Da tempo, come Fondazione ANT, ci facciamo portavoce dell’importanza cruciale che l’assistenza domiciliare può rivestire in un nuovo modello di Sanità più vicino ai cittadini, più reattivo anche quando viene messo a dura prova da agenti esterni, come nel caso della pandemia da Covid-19.
Ci fa dunque ben sperare il discorso che il Professor Mario Draghi ha tenuto in Parlamento in questi giorni, parlando della casa come principale luogo di cura e di potenziamento dell’assistenza territoriale e domiciliare integrata come ricetta per rendere realmente esigibili i “Livelli essenziali di assistenza”.
Gli ultimi mesi lo hanno dimostrato: si stanno sempre più configurando due poli assistenziali con caratteristiche e finalità ben definite. Da un lato l’ospedale, che come osserva lo stesso Draghi costituisce il setting dedicato al trattamento delle fasi acute nelle situazioni di alta complessità clinica, e dall’altro le cure territoriali che permettono di gestire a livello ambulatoriale e al domicilio una gamma sempre crescente di interventi sostitutivi ai ricoveri.
Se in questi mesi di pandemia abbiamo avuto la prova del ruolo strategico giocato dall’assistenza domiciliare, ora è tempo di valorizzare l’esperienza e metterla a sistema con percorsi di cura integrati tra pubblico e privato sociale, definiti a livello nazionale.
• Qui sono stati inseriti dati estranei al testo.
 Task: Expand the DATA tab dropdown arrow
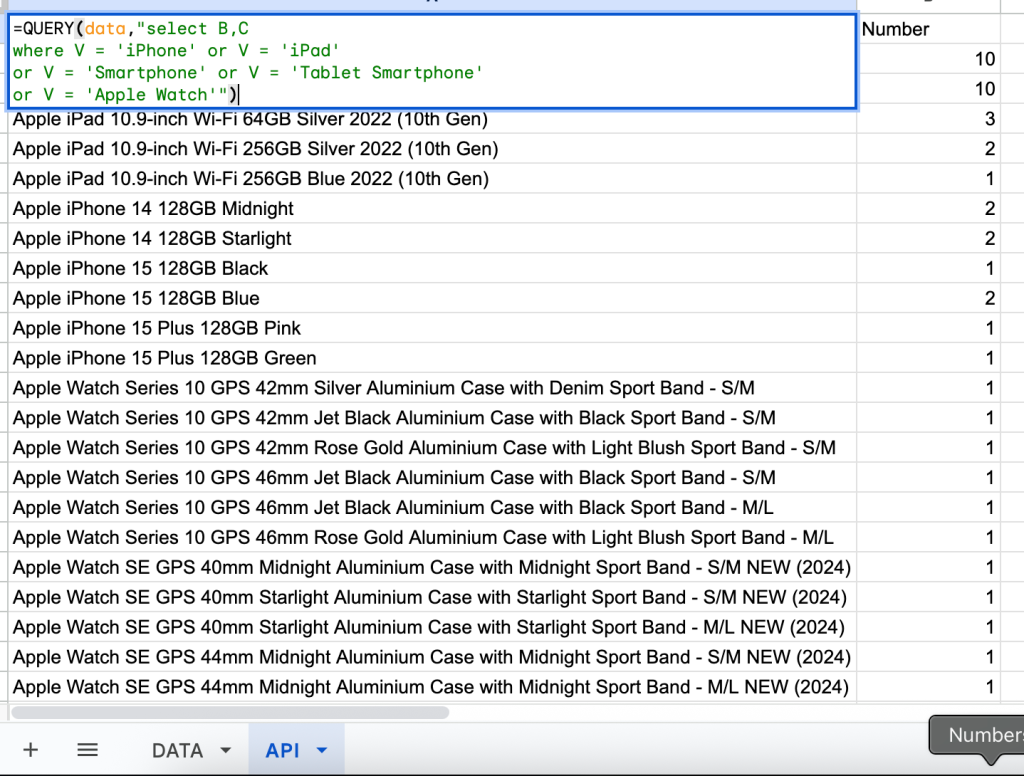click(225, 750)
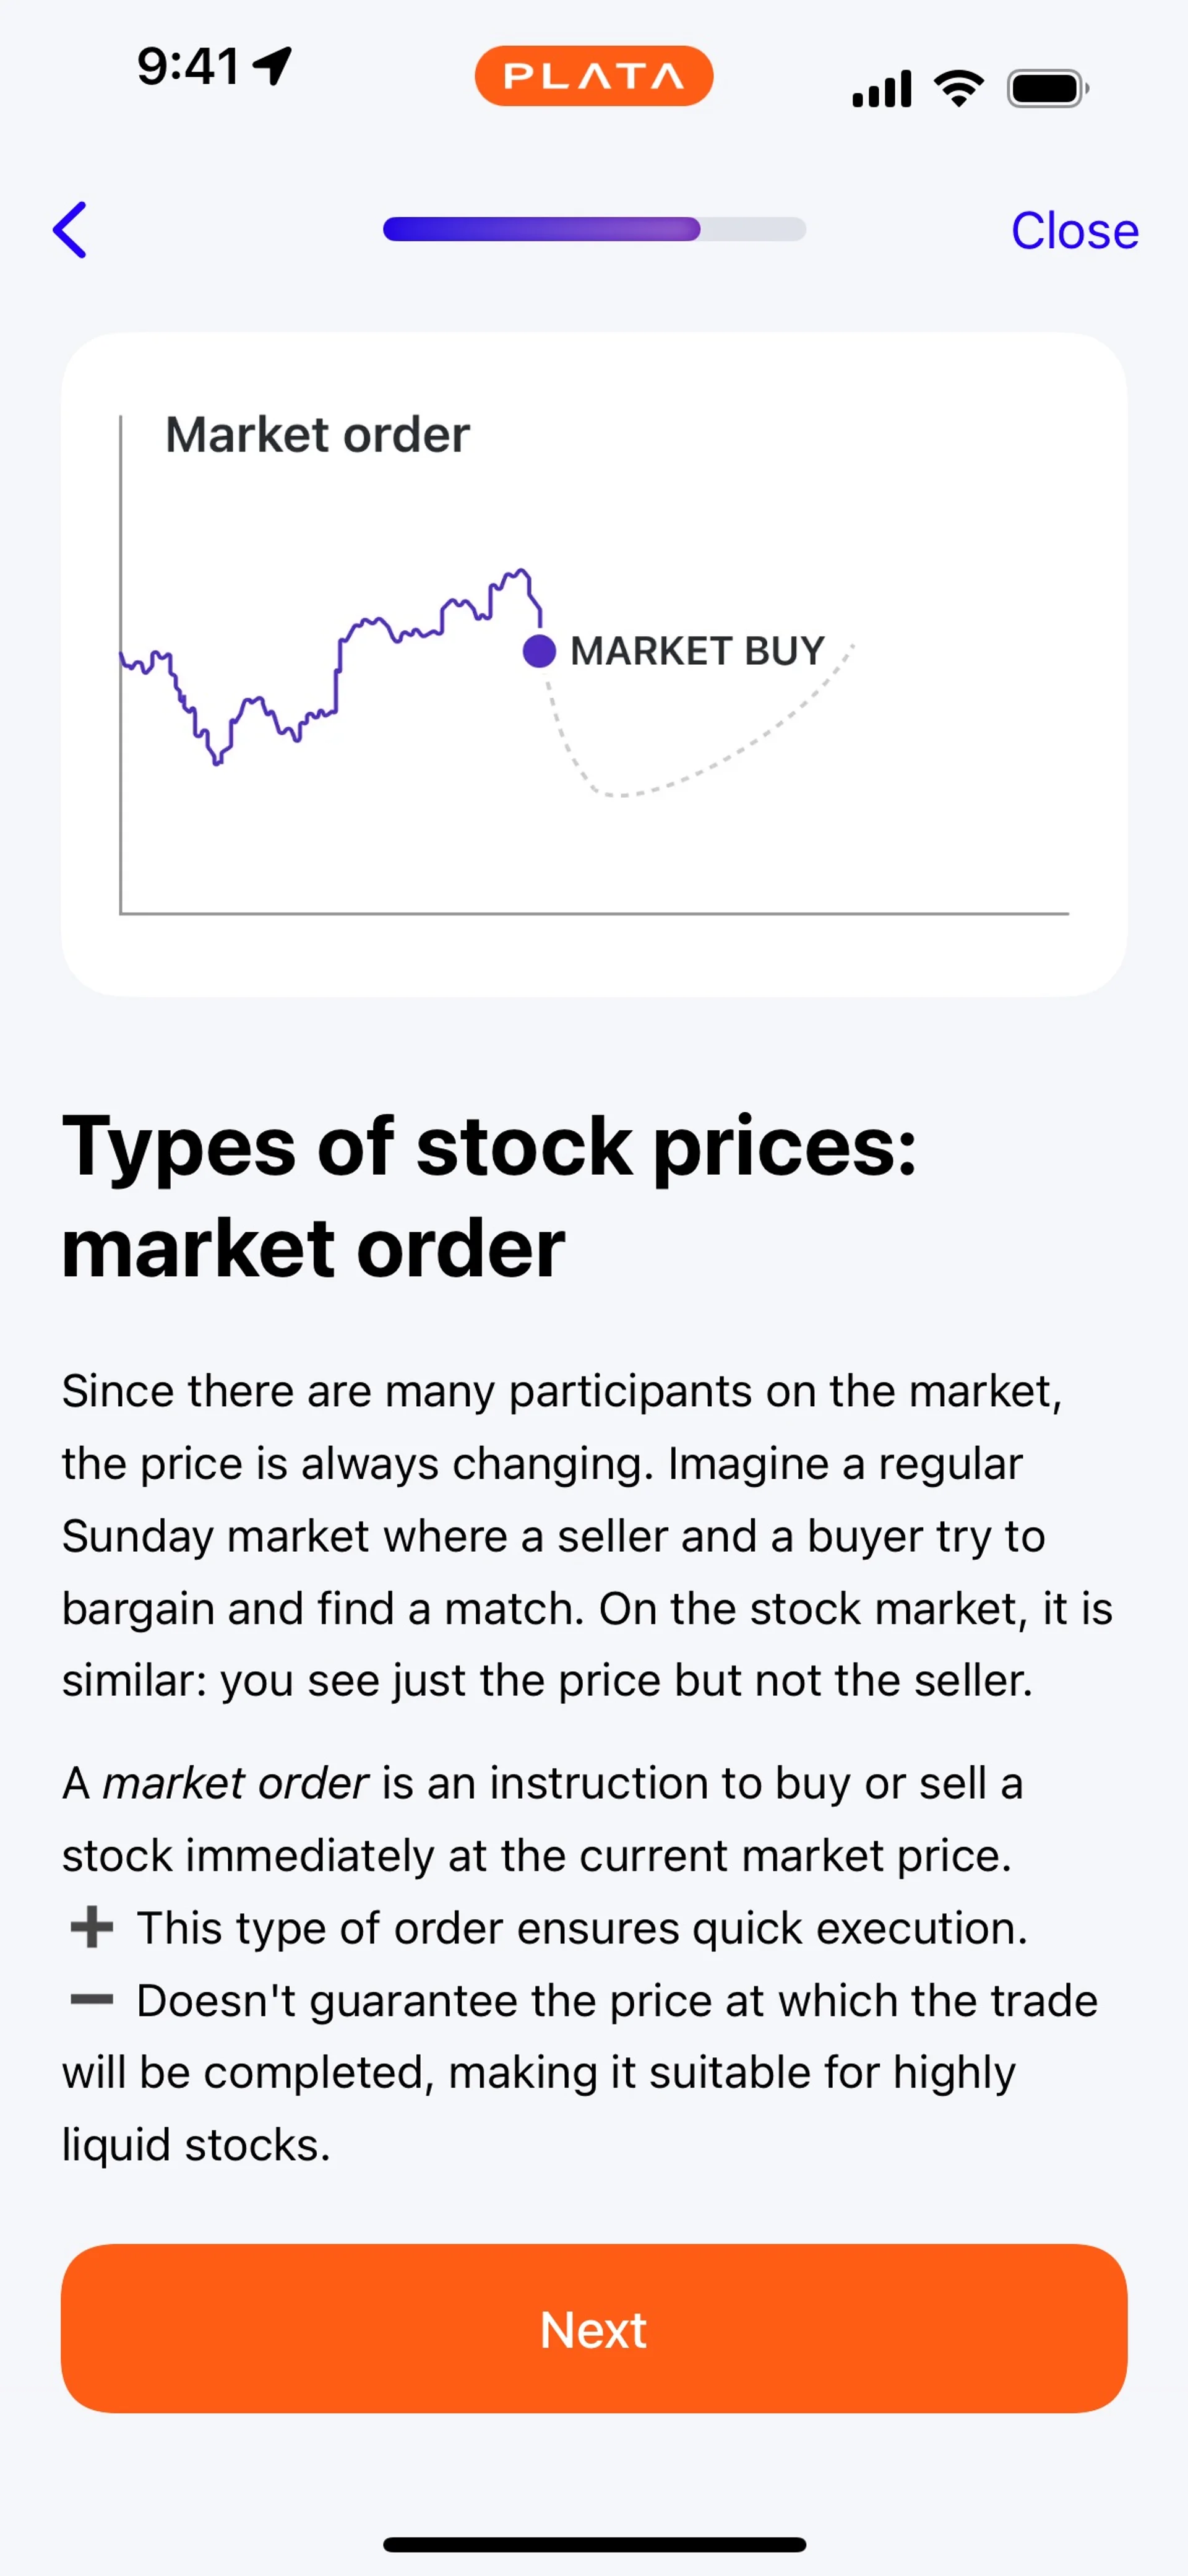Tap the MARKET BUY label

coord(697,651)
Mi permetto quindi di integrare le dichiarazioni del prof. Draghi, sottolineando il lavoro degli enti del Terzo Settore che, come ANT, hanno saputo dimostrare nello spazio e nel tempo professionalità, sostenibilità economica e un impatto positivo e concreto sulla vita delle persone malate e delle loro famiglie. Il tutto con una gestione delle risorse economiche che consente risparmi rilevantissimi per la comunità. Se vogliamo dire no a una sanità pubblica per pochi e abbracciare invece una sanità integrata per tutti, vanno superate le resistenze e si deve tenere sempre più conto del ruolo del Non Profit.